Studies have suggested that 3D models demand too many parameters and required a large training dataset30 to converge. Previous state-of-the-art approaches, such as organ-attention 2D deep networks with reverse connections by Wang et al., have been developed to segment 2D slices along axial, sagittal, and coronal views to reduce the number of trainable parameters9. Our tool outperformed the 2D-based multi-planar fusion approach in DSC for duodenum, small bowel and large bowel as shown in Table 4. We also achieved lower MSD for small bowel, large bowel, stomach and liver as shown in Table 5. When challenged with structures that span along the z-axis, 3D models were better equipped to segment these structures compared to 2D-based multi-planar fusion model due to its capability to capture anatomical context along the z-axis. Since only 40 patients were used for training and validation, our tool’s 3D approach seemed to be more data efficient than the 2D multi-planar fusion approach as well.

The model performance progression with increasing patient number (Fig. 3) gave us a better perspective on why our quantitative results were comparable to state-of-the-art models. For challenging hollow structures such as the stomach and duodenum, the 3D U-Net models initially gained performance as the patient number increased. The DSC curve started converging as we approached 25 patients. Similar trends were observed in the large bowel and small bowel DSCs. While the mean DSCs converged, the standard deviations were decreasing for the stomach, large bowel and small bowel. Prediction results were less variable with a larger training/validation dataset. For solid organs such as the spleen, liver, and kidney, DSC scores were above 90 even with only 10 patients. This data provides insights for clinics or individuals that are interested in developing their individual 3D U-Net models for upper-abdominal organ segmentation. When faced with the task of creating auto-segmentation tools with a limited annotation budget, our findings might be a guideline for budget allocation.

Our tool was developed and tested on the ground truth label delineated according to our institution’s implementation of the RTOG guideline. While we introduced five radiation oncologists from three institutions to conduct qualitative evaluation, the test patients were from the same institution. With varying imaging protocols, image acquisition and reconstruction parameters, the model performance might suffer if the test patients were from various institutions from our experience31. In this case, small training samples might not be sufficient to guarantee great performance across varying patient cohorts. Further evaluation is needed to assess the model ensemble’s performance on different patient populations.

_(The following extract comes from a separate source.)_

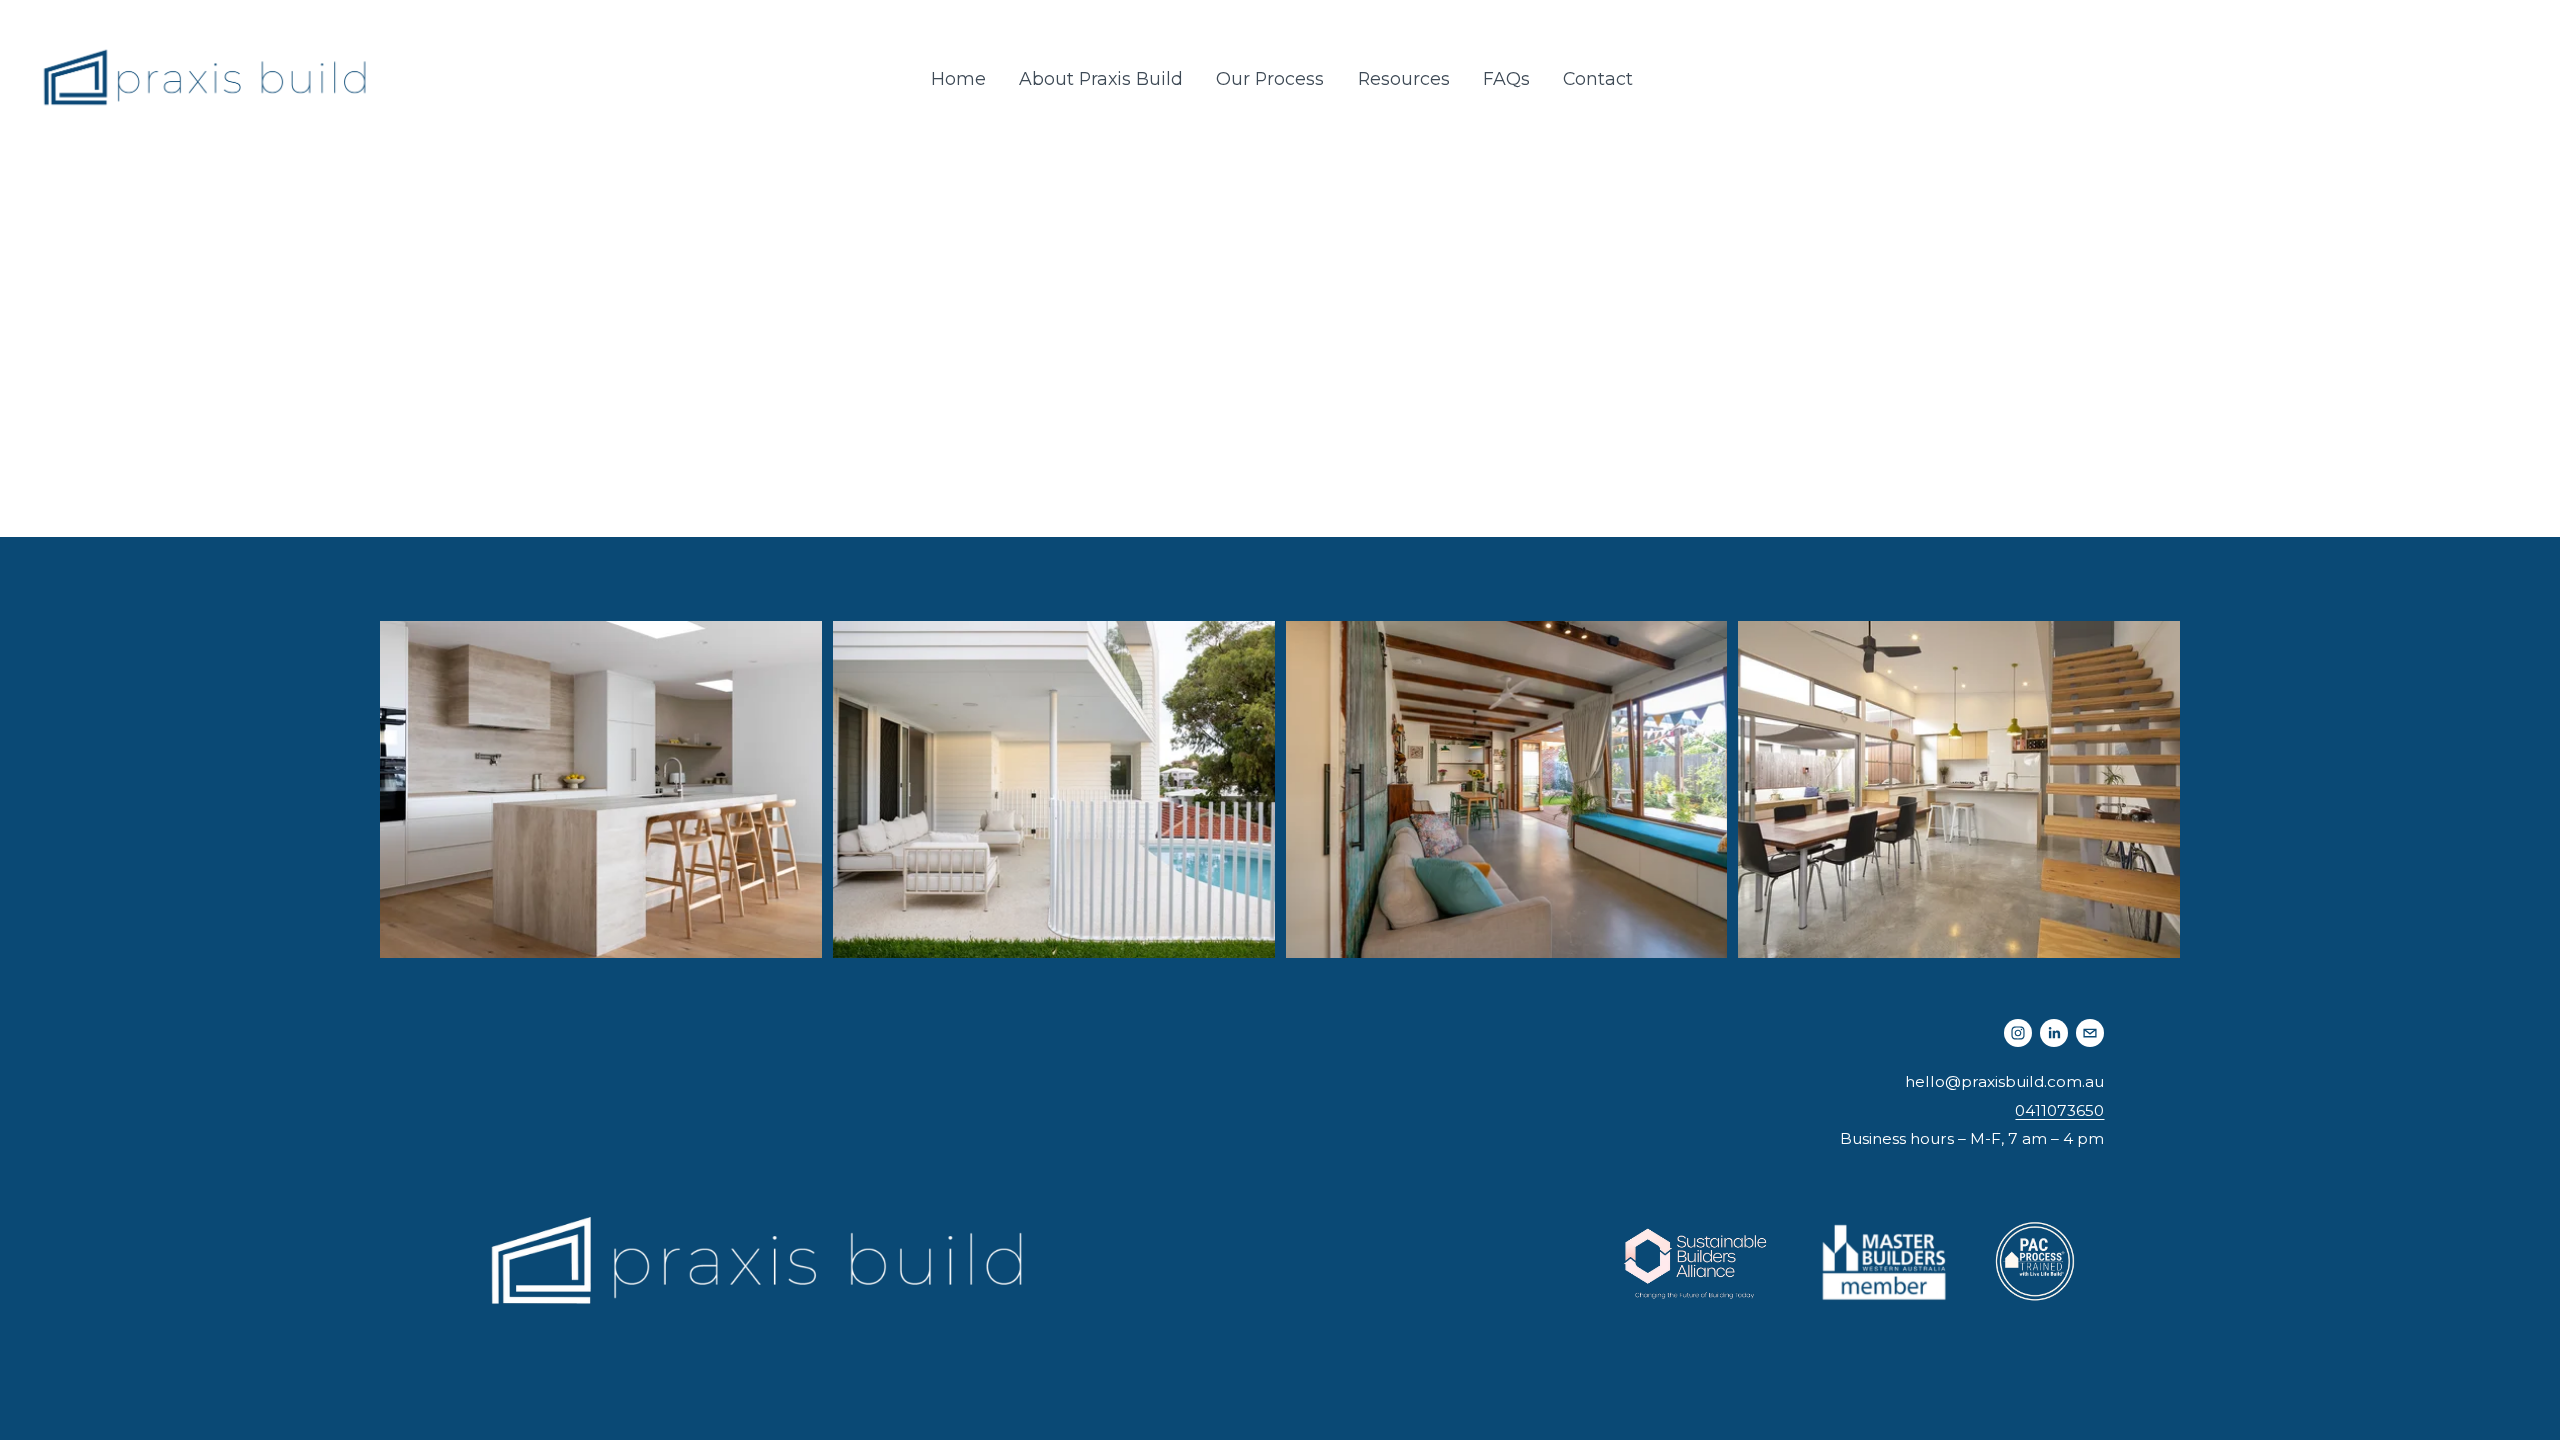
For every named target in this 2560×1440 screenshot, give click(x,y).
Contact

For future work, automatic quality assurance of the generated contour, i.e. capturing clinically unusable contours, would also be a crucial addition to our automation tool. In addition, our center utilizes CT-on-rails image guided system for pancreatic radiation treatment. While our tool exhibited robust qualitative results on non-contrast-enhanced CT images, future work would include dose accumulation studies using automatically generated contours. This can pave the way for adaptive radiation therapy in pancreatic radiation treatment.

Conclusions

We proposed a simple but effective approach for developing a deep learning-based segmentation model for upper-abdominal OAR segmentation. Using only 40 patients, we trained a nnU-Net model to generate automatic contours that was able to produce clinically acceptable results on both contrast-enhanced and non-contrast-enhanced CT images. The results of the presented analysis led to the clinical deployment of this tool.